Results were analyzed using Microsoft excel and strata software, Linear correlations were made between forehead and axillary temperatures. Differences between sets of data were plotted as described by Bland and Altman. 15 Based on previously predefined clinically acceptable limits, the agreement between forehead and axillary measurement methods was accepted when the mean ± 2 standard deviations was within ± 0.5°F. 16
Results
The body temperature was measured in total 348 patients including 114 (32.7%) males and 234(67.2%) females. Mean birth weight was 2800±400 grams. Mean axillary temperature was 98.34±0.81°F, and forehead temperature was 97.81±0.89°F (p=0.44). There was a positive correlation between temperature measured using digital and infrared thermometer (r=0.914, p=0.00). The mean difference was −0.07 with limits of agreement −0.71 to 0.57. Bland – Altman plot showing the differences between temperatures is given in Figure 1.

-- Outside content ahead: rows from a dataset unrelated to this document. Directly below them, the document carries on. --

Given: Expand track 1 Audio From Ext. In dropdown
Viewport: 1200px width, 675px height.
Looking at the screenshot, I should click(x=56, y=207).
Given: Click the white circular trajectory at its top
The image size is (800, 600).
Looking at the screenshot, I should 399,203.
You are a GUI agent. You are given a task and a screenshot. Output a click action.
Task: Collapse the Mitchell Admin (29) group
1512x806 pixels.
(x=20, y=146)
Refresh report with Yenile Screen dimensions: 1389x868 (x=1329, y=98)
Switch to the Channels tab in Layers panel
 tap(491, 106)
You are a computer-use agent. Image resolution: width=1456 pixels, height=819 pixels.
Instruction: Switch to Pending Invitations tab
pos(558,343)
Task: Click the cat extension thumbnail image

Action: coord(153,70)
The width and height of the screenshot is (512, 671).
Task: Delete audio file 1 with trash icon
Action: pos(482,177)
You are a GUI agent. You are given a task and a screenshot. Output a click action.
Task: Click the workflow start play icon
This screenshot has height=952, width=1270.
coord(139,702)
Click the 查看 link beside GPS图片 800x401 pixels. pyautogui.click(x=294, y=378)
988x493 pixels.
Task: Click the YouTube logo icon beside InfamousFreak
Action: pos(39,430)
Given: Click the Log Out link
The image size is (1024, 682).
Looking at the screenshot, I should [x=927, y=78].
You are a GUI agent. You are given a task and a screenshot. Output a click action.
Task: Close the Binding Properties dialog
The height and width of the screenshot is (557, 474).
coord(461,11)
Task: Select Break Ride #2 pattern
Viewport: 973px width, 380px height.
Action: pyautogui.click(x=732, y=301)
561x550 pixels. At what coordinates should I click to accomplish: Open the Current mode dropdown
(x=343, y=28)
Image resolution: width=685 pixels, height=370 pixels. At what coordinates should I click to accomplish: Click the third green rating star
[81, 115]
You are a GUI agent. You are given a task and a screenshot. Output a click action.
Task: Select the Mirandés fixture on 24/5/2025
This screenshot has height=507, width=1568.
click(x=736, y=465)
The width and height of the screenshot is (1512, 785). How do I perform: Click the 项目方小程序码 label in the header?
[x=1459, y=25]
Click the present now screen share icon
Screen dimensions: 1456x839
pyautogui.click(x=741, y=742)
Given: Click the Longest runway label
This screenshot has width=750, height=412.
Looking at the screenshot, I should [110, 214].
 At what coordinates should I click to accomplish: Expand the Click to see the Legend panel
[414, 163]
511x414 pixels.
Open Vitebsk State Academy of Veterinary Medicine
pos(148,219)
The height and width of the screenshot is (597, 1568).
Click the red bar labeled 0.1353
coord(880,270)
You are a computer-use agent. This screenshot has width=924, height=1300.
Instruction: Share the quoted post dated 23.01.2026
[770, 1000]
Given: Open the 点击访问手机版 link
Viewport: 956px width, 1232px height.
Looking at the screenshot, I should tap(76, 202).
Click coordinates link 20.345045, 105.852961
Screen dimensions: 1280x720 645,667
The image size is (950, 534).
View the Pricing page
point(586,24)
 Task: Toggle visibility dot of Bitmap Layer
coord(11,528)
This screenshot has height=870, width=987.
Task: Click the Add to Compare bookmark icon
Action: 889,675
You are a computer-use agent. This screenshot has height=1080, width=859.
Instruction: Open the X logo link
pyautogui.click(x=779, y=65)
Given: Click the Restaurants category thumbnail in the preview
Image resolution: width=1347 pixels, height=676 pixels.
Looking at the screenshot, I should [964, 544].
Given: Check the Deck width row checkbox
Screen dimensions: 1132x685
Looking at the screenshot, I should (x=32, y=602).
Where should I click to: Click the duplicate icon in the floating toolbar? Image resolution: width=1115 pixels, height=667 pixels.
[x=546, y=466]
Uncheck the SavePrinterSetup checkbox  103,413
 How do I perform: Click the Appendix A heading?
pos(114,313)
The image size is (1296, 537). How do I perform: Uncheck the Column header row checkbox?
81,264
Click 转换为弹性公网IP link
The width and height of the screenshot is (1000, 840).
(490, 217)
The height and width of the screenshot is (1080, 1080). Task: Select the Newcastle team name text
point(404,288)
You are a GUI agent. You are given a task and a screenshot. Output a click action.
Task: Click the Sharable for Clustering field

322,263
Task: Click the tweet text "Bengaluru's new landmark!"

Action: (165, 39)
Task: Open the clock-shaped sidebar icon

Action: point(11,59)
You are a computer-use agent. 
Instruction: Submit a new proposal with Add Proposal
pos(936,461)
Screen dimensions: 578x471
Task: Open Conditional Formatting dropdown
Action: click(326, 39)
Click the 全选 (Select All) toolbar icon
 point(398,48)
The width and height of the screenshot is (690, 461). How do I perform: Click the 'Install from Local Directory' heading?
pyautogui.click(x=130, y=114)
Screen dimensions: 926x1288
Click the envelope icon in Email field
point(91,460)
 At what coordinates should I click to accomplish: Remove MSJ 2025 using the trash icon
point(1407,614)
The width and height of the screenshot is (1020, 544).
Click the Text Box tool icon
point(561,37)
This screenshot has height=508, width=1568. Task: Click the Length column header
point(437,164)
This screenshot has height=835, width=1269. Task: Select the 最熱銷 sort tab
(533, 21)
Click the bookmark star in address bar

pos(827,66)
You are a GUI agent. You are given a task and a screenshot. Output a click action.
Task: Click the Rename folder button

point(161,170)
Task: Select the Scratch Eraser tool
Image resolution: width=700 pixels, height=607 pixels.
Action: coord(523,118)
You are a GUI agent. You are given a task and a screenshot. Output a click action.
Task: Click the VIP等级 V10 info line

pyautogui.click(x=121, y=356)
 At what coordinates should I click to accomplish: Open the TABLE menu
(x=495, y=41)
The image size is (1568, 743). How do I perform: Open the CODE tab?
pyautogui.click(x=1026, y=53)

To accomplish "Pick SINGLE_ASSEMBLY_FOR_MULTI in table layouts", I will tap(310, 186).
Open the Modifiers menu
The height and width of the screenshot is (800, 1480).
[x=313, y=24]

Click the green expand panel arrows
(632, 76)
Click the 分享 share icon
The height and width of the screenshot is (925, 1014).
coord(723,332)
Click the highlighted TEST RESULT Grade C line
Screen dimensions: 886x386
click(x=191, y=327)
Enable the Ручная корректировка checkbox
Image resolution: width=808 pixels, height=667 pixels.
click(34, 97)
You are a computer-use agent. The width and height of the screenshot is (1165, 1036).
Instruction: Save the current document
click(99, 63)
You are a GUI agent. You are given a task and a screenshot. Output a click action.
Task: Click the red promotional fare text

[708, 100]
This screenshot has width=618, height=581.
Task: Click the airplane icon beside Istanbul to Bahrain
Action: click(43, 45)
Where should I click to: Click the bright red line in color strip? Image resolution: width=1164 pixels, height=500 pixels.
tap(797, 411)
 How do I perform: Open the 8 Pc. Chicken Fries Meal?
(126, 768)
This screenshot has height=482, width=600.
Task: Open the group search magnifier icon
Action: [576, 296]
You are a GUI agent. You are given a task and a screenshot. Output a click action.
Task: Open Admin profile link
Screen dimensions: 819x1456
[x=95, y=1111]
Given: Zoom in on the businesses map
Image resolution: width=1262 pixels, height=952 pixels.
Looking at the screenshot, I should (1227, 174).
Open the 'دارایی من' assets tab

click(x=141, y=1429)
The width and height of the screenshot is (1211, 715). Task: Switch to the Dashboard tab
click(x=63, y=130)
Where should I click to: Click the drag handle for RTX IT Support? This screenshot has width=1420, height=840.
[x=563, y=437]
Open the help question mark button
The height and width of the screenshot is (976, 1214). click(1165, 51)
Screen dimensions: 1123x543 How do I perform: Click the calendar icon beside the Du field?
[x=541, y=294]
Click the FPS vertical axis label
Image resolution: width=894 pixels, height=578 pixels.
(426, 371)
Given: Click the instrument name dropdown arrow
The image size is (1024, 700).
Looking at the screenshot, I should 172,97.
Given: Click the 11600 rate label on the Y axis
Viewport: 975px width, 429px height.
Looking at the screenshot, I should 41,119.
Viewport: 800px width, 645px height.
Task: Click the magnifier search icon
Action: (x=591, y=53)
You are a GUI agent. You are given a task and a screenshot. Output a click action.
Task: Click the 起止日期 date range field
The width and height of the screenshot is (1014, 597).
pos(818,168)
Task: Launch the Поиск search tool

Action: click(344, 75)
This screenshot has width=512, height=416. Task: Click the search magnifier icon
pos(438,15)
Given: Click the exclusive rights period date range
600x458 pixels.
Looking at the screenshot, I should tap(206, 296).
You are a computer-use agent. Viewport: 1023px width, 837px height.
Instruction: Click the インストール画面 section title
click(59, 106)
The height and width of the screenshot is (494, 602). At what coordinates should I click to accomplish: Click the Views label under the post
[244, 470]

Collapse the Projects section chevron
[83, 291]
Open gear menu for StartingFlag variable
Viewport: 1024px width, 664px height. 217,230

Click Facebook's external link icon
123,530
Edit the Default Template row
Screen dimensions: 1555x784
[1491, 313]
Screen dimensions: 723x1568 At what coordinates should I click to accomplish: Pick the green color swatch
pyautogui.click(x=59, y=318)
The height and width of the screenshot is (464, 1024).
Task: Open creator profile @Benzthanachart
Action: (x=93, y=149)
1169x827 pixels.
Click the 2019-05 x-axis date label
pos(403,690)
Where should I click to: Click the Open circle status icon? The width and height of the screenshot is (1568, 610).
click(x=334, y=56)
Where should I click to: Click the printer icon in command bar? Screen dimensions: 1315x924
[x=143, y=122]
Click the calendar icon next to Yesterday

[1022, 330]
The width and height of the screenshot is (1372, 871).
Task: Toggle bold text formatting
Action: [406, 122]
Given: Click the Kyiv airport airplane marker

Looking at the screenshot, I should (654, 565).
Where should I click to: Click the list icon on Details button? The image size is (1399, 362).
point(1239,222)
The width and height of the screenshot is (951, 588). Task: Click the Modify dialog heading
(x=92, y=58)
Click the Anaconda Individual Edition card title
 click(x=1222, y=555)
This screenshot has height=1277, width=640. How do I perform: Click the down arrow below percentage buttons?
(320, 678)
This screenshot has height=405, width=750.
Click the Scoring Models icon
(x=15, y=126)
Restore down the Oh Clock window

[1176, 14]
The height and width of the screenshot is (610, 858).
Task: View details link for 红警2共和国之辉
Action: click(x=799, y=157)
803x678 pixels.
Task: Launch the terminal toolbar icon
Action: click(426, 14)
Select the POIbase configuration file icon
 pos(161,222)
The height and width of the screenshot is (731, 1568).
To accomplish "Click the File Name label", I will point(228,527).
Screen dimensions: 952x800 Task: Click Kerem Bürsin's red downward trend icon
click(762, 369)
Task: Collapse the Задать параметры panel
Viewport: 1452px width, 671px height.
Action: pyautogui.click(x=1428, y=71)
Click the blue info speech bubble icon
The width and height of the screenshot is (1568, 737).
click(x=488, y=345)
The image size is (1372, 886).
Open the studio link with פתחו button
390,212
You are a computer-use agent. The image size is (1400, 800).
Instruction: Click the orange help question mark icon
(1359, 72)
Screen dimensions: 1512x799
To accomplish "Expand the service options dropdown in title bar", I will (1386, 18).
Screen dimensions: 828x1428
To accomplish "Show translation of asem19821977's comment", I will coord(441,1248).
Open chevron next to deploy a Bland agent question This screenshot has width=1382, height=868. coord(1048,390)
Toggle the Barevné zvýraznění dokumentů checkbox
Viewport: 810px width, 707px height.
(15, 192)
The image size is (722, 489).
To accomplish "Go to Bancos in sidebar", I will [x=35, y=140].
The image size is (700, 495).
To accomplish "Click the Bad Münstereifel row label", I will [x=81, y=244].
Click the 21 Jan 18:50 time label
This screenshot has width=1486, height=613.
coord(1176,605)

The means, standard deviations and range of temperature measurements made by mothers and physicians using each thermometer are summarized in Table I. Initial analysis revealed measurements made by mothers to be lower than those made by the physician by 0.01 and 0.02 °C, respectively for IFST and DAT. This difference was deemed statistically insignificant (Table 1).
Discussion
Forehead infrared thermometry is a new method which is rapid and easy to use compared to conventional methods of temperature measurement. Due to its non-contact or minimal (but not disturbing) contact technique and negligible risk of cross infections it appears to be very suitable for use in neonates. Since its introduction various studies have been conducted to compare its accuracy with other methods of temperature measurement. Most of the studies have been conducted in children and adults.17, 18 Some reported good agreement17, 19 between IFST and conventional method measurement values while some gave contradictory conclusion.18, 20 De Curtis et al11 compared infrared thermometry with rectal thermometry in 107 newborns and found a mean difference of -0.052 C and 95% limits of agreement as -0.682, 0.578. They concluded that the difference between the two methods being modest and limits of agreement acceptable, infrared thermometry could be used in neonates.
Present study demonstrated negligible difference in the temperature readings recorded by mother and physician, so both the devices can be used at hospital and at home for measuring temperature. Limitations of present study were- use of a single brand of infrared and digital thermometer although many thermometer models are available in market. Present study included only term healthy neonates, but results may vary with preterm, low birth weight baby, or kept under radiant warmer.
Conclusion
Digital axillary temperature was higher and closer to normal than infrared forehead temperature. Temperature readings by forehead infrared thermometry agree well with those by axillary digital thermometry in neonates. Hence, both methods of temperature measurement can be used in neonates although Infra-red temporal touch is much easier technique than digital axilla temperature measurement.